US-trained physician assistants are to be triaLled in Auckland later this year as one potential means of boosting the elective surgery workforce. But nursing organisations say greater energy and resources should be put into expanding nursing roles first. FIONA CASSIE reports on the background
With a push to find about 800 additional health workers to boost elective surgery it is not surprising physician assistants are a buzzword at the moment. And after taking a decade to produce 60 nurse practitioners it is also not surprising that other new health practitioner roles are being mooted.
The Medical Council last year issued a discussion paper seeking feedback on how physician assistants (PAs) could be used in New Zealand and how (or whether) they should be trained or regulated. And in August the new chair of the Clinical Training Agency Board (also known as Health Workforce NZ) promoted the idea of trialling PAs as a possible way of helping staff the government’s target of 20 new operating theatres.

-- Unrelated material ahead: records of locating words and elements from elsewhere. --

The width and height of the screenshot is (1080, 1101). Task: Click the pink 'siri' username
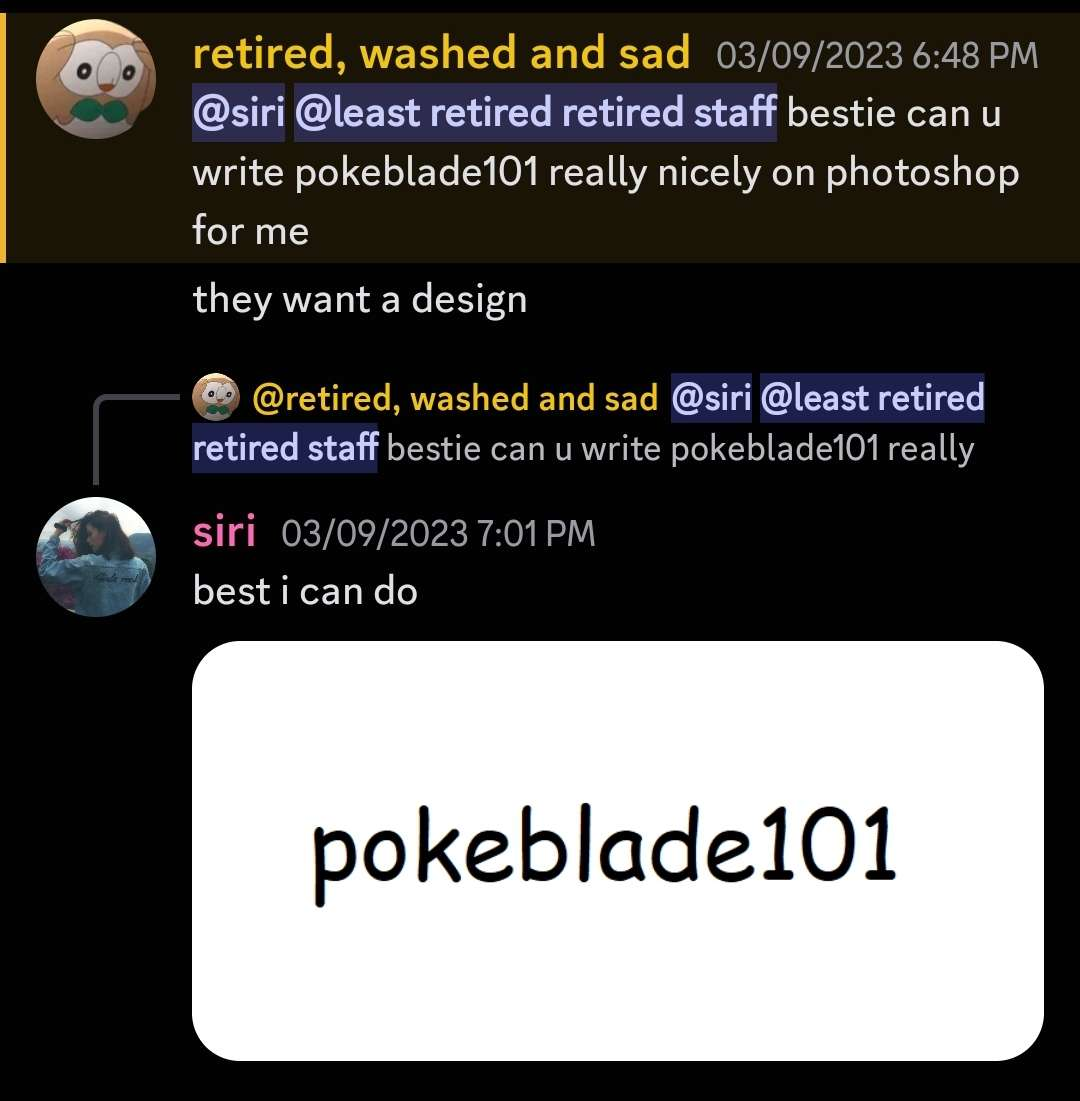click(x=224, y=532)
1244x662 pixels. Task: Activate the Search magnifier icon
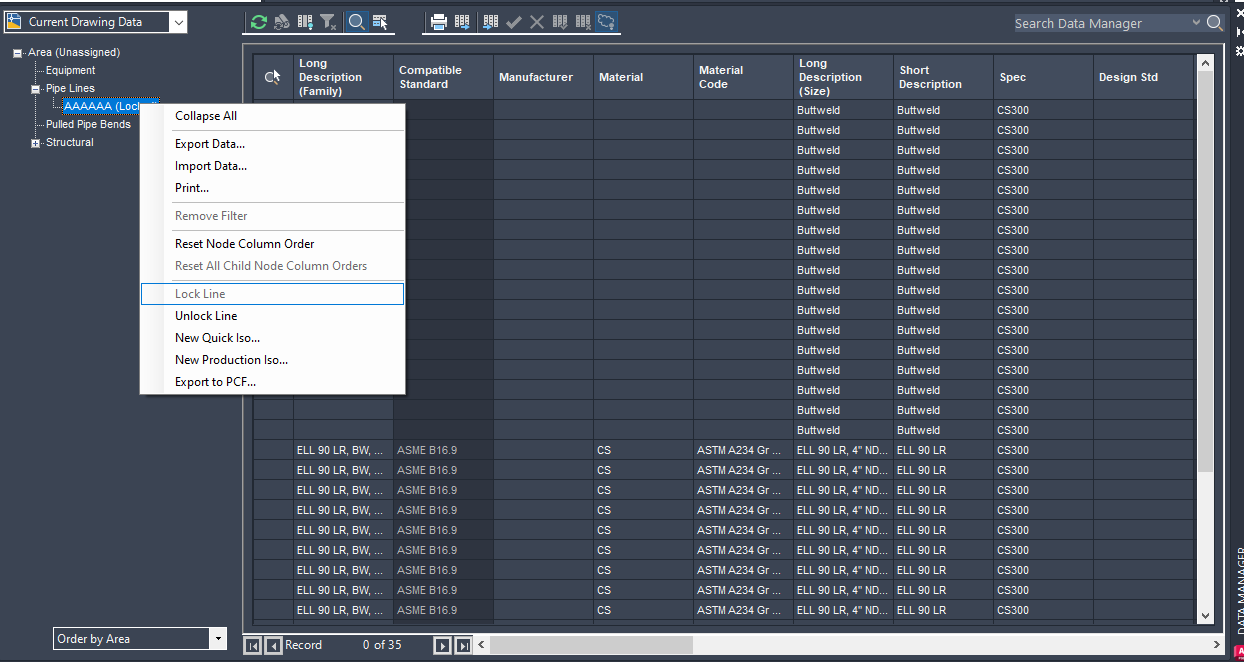pyautogui.click(x=356, y=21)
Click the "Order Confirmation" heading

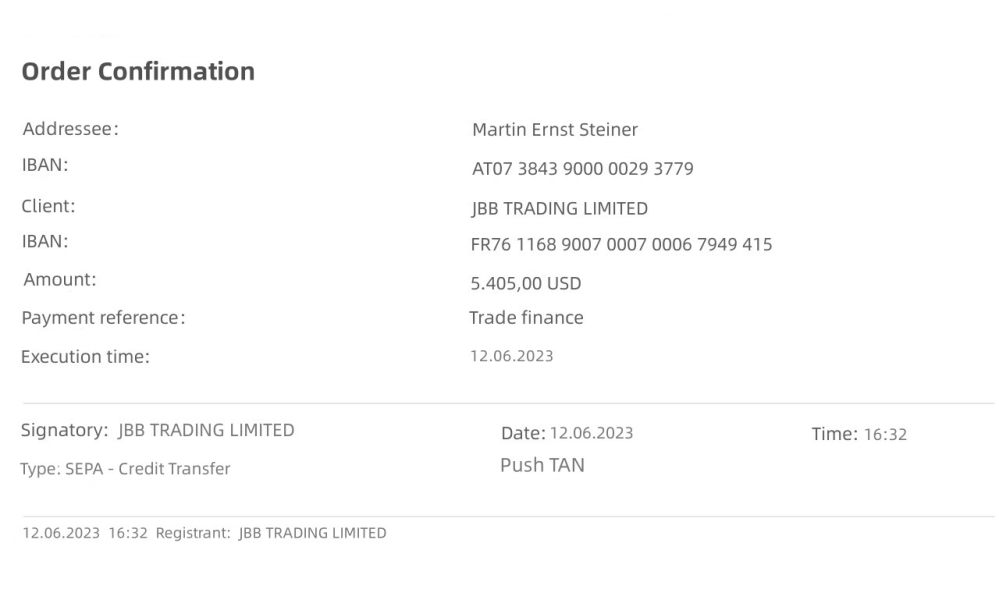click(x=138, y=72)
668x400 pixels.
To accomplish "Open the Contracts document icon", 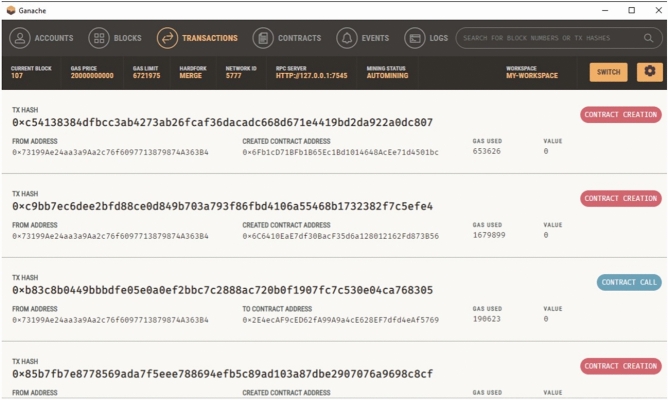I will (x=263, y=38).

Nursing organisations NZNO and the College of Nurses were not surprised, but they were also not convinced.
In their recent submissions on the Medical Council paper, they argue that no hasty decisions should be made on this new role without fully exploring and investing in new roles for the biggest health professional workforce – nursing.

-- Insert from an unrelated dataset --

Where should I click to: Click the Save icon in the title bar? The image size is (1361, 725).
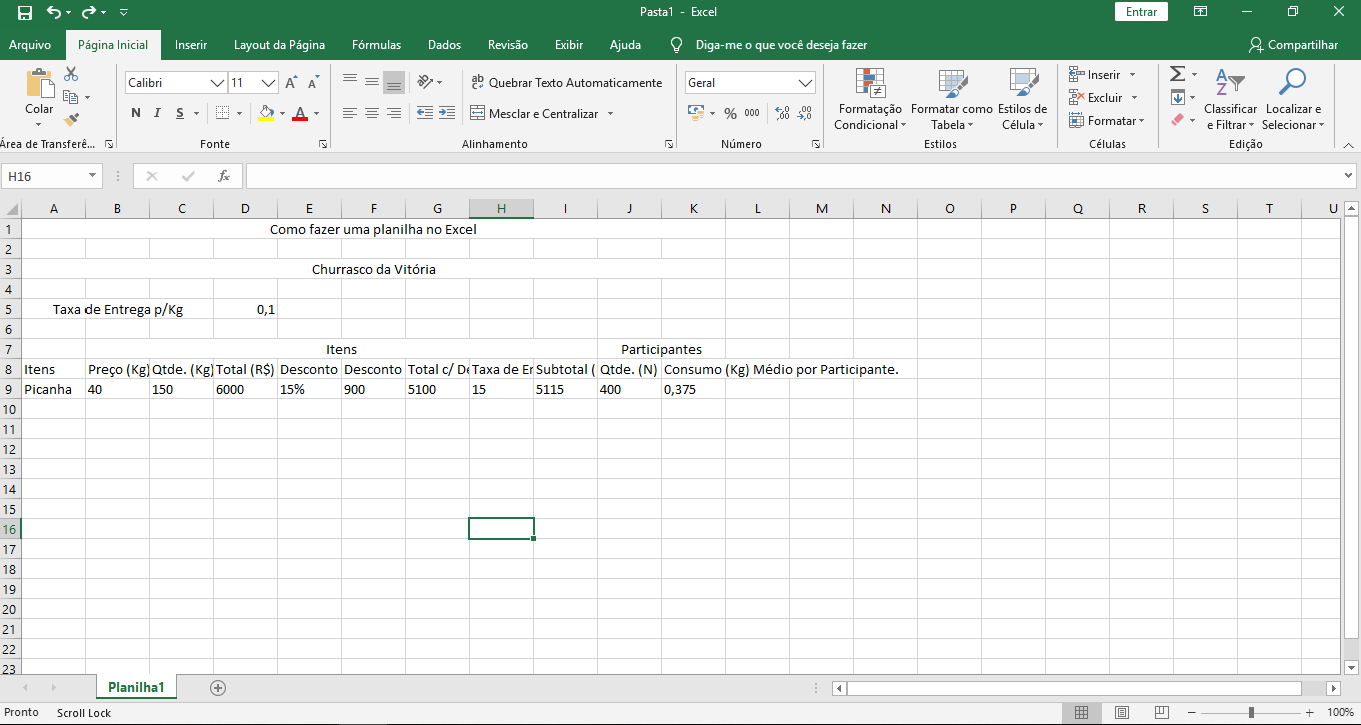point(25,12)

In a press release in December, CTA board chair Des Gorman says PAs have the potential to grow the health workforce or provide new opportunities for those wishing to join it, including those who miss out on medical school places or who have biomedical degrees.

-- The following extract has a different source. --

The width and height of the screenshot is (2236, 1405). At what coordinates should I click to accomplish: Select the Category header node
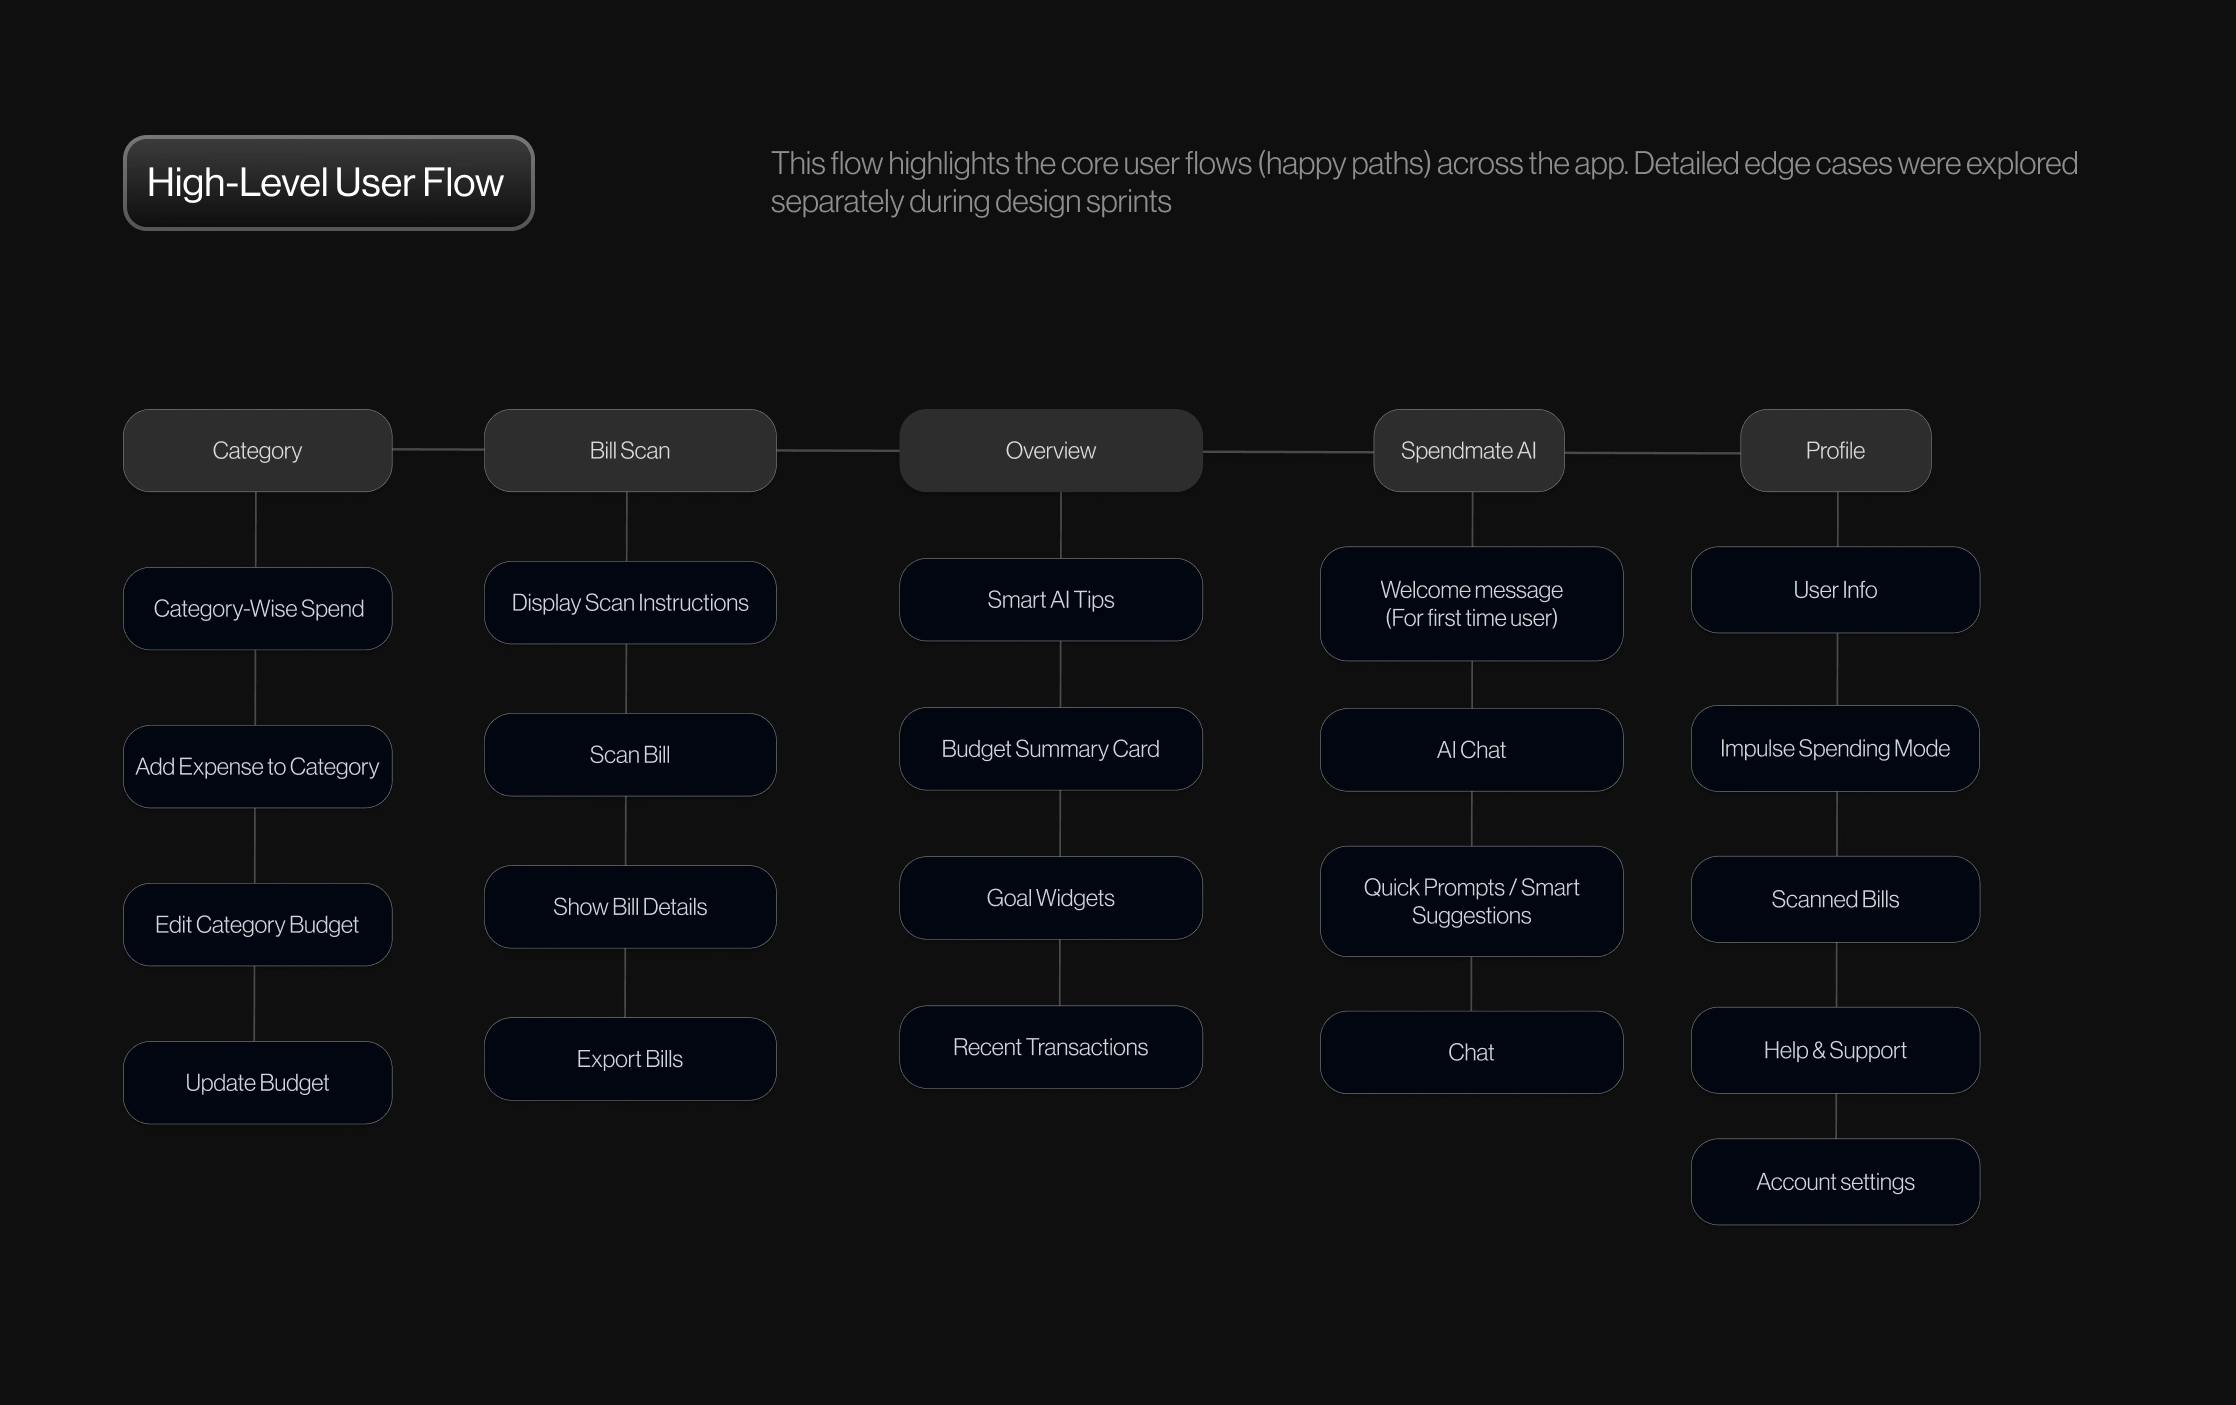coord(257,451)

The statement goes on to say that PAs could help meet the urgent need to look at new types of health workers for elective surgery and that in the USA 25 per cent of PAs work in general surgery and surgery subspecialities.
It also says PAs are not about replacing NPs, as physician assistants have different training and work in a different way to nurse practitioners. “Overseas experience suggests that there is a role for both physician assistants and nurse practitioners in the health services and the pilot will help to answer this question for New Zealand,” believes the board.
Both the college and NZNO submissions to the Medical Council point out that internationally about half of PAs are registered nurses and many others are drawn from other health professions, so it could be argued that the PA role “reshuffled” the available workforce rather than enlarging it. They also argued it would be more timely and cost effective to build on nursing roles than to set up a new regulatory and training framework for PAs.
College of Nurses executive director Jenny Carryer argues in the college’s submission that any formal introduction of the PA roles would “direct focus, energy and resourcing away from development and implementation of the nurse practitioner role”.
She argues that if the NP role was properly established it could “quickly transform many of New Zealand’s health workforce challenges”. This could be done through developing and refining the role’s education pathway and giving it greater attention and resourcing.
Carryer also argues that PAs should not be viewed >> as an alternate model to a nurse practitioner as they have different strengths, education pathways and come from different health models. “Their (NP) education and model of care are far more applicable to all areas and especially those where doctor shortage is acute or levels of chronicity or unmet need are high.”
“The role of NP remains totally underutilised due to failure of the health sector to adopt this strongly evidence-based innovation,” she concludes in the college’s submission.
The New Zealand Nurses Organisation submission takes a similar stand while noting the pressure to introduce the PA role in the local workforce.
It calls for a “considered national debate” on the possible place, cost and “fit” of a PA role. But it says first the potential for nursing initiatives and registered nurses to fill a “skill gap” needs to be “comprehensively considered”.
NZNO’s submission points out that the RN scope “abuts” onto the scope of all health professions, RNs were the most flexible health professional workforce, and nurses’ ability to use post-registration training to fulfil the functions of a PA needed to be considered.
“RNs have risen to this challenge in multiple ways, but their full potential has to date not been fully realised across all sectors of health nationally,” it argues.
“There are a number of initiatives that show nurses do have the ability to take on these roles e.g. PRIME Nurses, the orthopaedic electives project with nurses running pre-admit clinics, nurse colposcopists, nurse endoscopists project, etc.”
NZNO said it would only support the introduction of a PA training programme for international medical graduates unable to register as doctors in New Zealand. Also, that New Zealand client safety was the benchmark and must not be overlooked at the expense of rushing in a new role. “Especially when there is already a nurse practitioner role which has credible, established recognition and stringent regulation pathways.”